Ontwikkelingen in Bach-interpretatie

door Reitze Smits | Het ORGEL | Jaargang 114 | (2018) | Nummer 3

Aandacht voor de samenhang tussen oude muziek en haar context bestond al vanaf de vroege twintigste eeuw. Maar een historisch gefundeerde uitvoeringspraktijk kwam vooral halverwege de vorige eeuw tot bloei. Inmiddels is dat zo lang geleden dat de beweging die daaruit ontstond, de zogenaamde Historical Informed Practice, al zijn eigen geschiedschrijving krijgt. Er zijn in onze eeuw verschillende overzichten in artikelen en boeken verschenen, die in kaart brengen wie de hoofdrolspelers waren, welke onderwerpen centraal stonden, wat de ontwikkelingen in die beweging waren. In de tijd die het object is van de Historical Informed Practice, met name de zeventiende en achttiende eeuw, was muziek van dertig jaar oud al ouderwets. De Historical Informed Practice bestaat inmiddels al langer, maar ontwikkelt zich nog steeds en breidt zich uit naar latere muziek.

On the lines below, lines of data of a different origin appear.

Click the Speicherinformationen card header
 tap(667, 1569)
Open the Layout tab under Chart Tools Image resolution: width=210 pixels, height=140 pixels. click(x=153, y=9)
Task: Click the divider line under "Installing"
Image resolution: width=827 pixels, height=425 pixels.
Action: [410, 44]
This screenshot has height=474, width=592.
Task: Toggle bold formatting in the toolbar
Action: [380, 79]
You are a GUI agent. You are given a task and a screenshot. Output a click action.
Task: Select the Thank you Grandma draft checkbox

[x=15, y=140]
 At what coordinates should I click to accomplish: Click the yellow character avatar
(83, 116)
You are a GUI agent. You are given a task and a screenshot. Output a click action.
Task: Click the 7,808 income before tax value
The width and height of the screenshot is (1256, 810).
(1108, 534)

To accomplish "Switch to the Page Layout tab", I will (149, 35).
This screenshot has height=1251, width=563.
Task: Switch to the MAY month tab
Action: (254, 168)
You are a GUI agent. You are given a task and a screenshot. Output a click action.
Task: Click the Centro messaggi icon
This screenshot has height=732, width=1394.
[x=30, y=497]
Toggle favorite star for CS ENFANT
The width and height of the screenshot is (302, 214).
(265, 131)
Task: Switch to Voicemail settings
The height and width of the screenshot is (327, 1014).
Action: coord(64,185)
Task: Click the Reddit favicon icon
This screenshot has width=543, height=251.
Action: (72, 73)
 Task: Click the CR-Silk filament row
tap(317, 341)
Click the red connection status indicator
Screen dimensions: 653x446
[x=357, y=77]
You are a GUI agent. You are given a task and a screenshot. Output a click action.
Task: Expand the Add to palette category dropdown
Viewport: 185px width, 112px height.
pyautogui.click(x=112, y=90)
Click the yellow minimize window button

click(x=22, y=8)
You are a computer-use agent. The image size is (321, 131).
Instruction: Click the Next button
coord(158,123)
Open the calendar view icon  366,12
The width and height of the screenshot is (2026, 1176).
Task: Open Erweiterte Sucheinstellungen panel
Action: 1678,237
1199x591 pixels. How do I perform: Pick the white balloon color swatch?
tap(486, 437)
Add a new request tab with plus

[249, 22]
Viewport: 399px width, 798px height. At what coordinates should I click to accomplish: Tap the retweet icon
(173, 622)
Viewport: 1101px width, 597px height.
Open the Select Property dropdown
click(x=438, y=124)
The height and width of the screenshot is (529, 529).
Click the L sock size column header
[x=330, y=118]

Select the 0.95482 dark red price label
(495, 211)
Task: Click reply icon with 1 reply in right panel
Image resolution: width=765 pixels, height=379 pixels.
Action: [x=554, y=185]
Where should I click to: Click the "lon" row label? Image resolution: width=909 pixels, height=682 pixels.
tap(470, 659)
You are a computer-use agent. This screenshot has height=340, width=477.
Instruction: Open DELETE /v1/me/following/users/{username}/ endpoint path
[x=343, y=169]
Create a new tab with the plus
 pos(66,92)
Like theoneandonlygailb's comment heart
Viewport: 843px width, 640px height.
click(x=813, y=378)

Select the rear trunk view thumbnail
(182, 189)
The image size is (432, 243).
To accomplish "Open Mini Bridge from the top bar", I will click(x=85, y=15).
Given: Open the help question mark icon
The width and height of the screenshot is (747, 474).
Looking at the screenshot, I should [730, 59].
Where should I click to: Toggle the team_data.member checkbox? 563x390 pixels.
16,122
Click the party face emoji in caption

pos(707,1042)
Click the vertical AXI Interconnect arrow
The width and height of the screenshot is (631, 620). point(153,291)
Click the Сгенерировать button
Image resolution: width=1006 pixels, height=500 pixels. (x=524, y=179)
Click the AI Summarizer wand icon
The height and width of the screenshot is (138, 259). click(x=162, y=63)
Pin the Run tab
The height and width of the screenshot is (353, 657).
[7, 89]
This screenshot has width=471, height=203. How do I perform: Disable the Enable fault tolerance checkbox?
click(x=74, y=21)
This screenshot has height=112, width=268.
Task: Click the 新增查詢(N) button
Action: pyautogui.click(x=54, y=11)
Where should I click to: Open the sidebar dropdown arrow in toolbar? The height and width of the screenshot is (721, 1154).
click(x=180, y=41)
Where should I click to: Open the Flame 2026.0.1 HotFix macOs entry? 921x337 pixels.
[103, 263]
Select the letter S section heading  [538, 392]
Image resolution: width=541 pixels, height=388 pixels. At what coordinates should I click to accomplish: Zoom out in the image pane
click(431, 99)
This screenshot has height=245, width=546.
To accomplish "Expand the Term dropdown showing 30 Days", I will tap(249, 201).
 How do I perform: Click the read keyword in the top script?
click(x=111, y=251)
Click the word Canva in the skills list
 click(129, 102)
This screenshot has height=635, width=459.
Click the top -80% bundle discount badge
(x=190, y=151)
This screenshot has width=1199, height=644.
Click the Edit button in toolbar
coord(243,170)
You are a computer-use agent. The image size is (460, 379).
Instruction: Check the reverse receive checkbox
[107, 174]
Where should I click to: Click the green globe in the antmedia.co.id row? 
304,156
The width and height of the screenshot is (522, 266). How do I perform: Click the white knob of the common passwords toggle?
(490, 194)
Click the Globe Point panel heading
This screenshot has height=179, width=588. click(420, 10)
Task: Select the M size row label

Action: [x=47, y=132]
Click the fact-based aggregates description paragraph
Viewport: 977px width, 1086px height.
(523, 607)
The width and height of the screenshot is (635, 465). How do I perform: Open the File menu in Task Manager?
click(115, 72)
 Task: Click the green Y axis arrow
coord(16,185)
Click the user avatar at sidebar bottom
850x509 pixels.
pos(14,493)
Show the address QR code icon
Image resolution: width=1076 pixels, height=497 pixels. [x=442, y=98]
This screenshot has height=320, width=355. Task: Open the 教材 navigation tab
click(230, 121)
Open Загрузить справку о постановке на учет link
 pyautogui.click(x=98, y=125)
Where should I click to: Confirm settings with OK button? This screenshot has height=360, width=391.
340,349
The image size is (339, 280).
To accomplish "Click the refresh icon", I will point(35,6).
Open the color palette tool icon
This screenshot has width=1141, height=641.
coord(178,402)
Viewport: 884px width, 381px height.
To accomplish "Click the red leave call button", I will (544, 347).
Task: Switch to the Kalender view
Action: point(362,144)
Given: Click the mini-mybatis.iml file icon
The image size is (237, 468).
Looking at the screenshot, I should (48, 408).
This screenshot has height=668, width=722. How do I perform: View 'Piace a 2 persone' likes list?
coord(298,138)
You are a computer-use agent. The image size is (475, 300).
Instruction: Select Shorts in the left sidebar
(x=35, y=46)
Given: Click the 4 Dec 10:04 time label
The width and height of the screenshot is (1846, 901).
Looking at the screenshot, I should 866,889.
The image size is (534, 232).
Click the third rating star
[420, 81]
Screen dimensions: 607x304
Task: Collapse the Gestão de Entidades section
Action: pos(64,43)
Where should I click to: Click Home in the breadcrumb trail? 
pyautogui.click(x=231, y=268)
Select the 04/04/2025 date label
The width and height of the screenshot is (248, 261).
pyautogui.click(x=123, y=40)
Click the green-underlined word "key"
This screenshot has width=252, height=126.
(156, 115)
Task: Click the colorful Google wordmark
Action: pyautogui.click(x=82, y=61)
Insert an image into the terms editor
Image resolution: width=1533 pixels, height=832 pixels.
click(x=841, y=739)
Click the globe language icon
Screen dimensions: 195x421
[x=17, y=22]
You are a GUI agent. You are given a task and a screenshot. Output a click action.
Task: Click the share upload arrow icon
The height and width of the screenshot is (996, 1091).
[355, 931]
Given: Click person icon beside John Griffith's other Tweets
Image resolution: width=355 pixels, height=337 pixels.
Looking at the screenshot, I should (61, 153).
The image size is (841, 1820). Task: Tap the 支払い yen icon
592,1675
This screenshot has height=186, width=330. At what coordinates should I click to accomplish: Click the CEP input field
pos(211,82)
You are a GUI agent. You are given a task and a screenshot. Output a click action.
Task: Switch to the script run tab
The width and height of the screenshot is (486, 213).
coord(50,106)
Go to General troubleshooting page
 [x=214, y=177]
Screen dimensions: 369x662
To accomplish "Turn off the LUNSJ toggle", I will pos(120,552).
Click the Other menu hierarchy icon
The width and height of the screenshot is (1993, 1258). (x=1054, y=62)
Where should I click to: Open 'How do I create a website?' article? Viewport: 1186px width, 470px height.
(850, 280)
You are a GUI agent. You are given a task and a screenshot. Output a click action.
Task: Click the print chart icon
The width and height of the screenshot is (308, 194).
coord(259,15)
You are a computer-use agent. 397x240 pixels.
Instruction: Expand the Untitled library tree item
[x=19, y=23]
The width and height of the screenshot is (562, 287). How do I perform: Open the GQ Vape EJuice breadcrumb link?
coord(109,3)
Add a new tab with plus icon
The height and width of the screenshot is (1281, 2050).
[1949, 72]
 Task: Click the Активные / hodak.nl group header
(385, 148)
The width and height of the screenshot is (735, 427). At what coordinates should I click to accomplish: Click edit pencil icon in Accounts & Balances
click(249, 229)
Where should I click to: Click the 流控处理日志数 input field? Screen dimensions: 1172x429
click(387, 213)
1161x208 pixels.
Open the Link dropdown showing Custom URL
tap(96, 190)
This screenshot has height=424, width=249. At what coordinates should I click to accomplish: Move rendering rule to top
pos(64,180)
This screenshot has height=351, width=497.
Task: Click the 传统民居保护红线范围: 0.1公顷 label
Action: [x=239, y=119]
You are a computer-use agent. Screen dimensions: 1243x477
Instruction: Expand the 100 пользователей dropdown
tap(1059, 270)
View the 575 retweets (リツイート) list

In navolging van Bruce Haynes onderscheidt Smits niet alleen twintigste-eeuwse stromingen waarin een ‘romantische’en ‘moderne’ manier van spelen voorgestaan werd, maar ook een ‘retorische’ manier van spelen als alternatief voor de interpretatie van oude muziek. Daarbij staat de uitdrukking van de muziek centraal, niet de expressie van de uitvoerder (‘romantisch’) of de distantie van de geperfectioneerde virtuoos (‘modern’).